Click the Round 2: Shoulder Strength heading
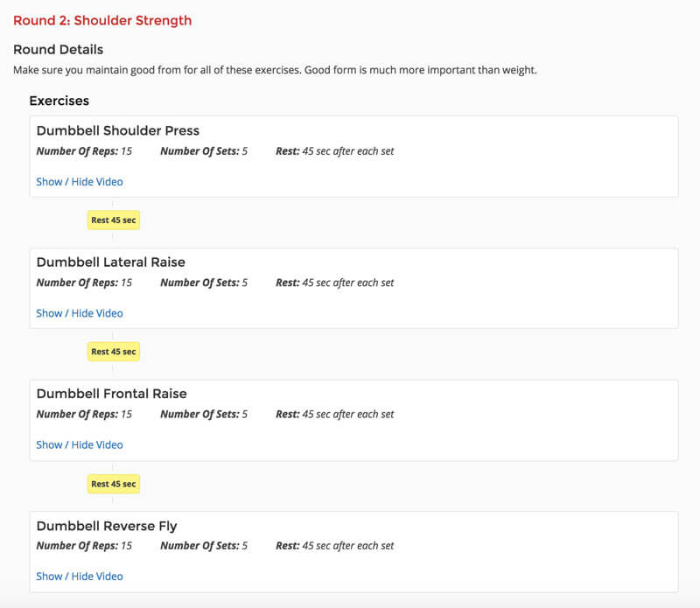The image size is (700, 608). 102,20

---

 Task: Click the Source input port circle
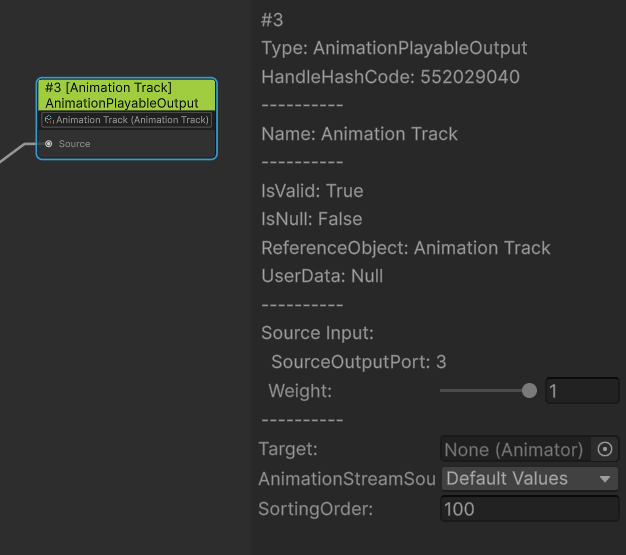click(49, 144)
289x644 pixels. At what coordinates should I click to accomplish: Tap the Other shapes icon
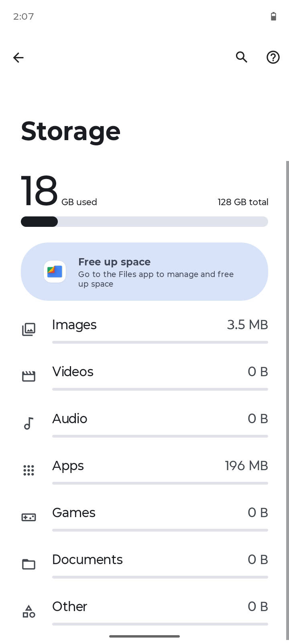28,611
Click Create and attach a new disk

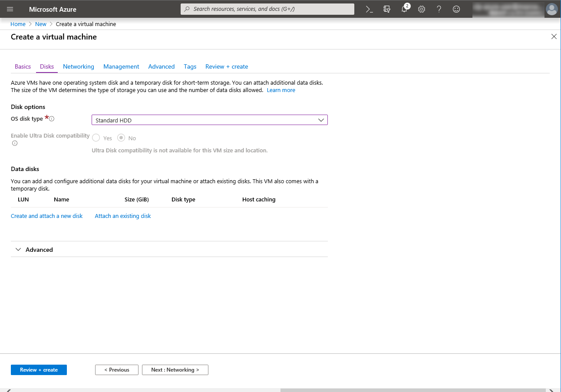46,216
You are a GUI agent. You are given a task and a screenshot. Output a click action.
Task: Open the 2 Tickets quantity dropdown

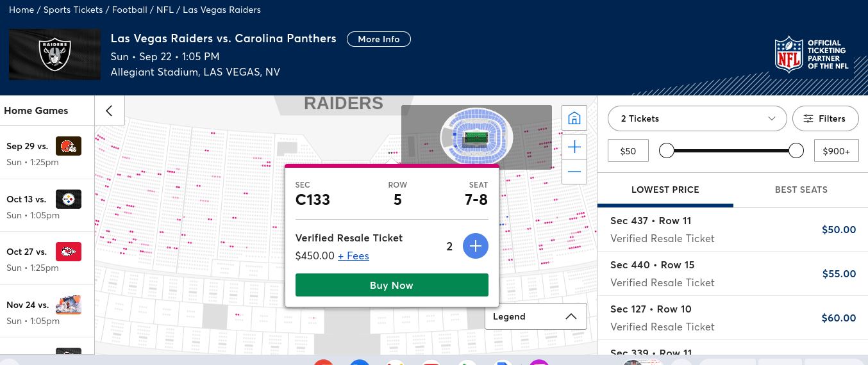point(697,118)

---

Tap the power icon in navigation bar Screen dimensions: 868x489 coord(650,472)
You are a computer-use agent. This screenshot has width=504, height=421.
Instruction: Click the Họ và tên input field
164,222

WORK ITEM:
Please return all lines from the records that hold the word "agent".

RESULT BELOW:
You are a GUI agent. You are given a task and a screenshot. Output a click action.
You are a computer-use agent. This screenshot has width=504, height=421.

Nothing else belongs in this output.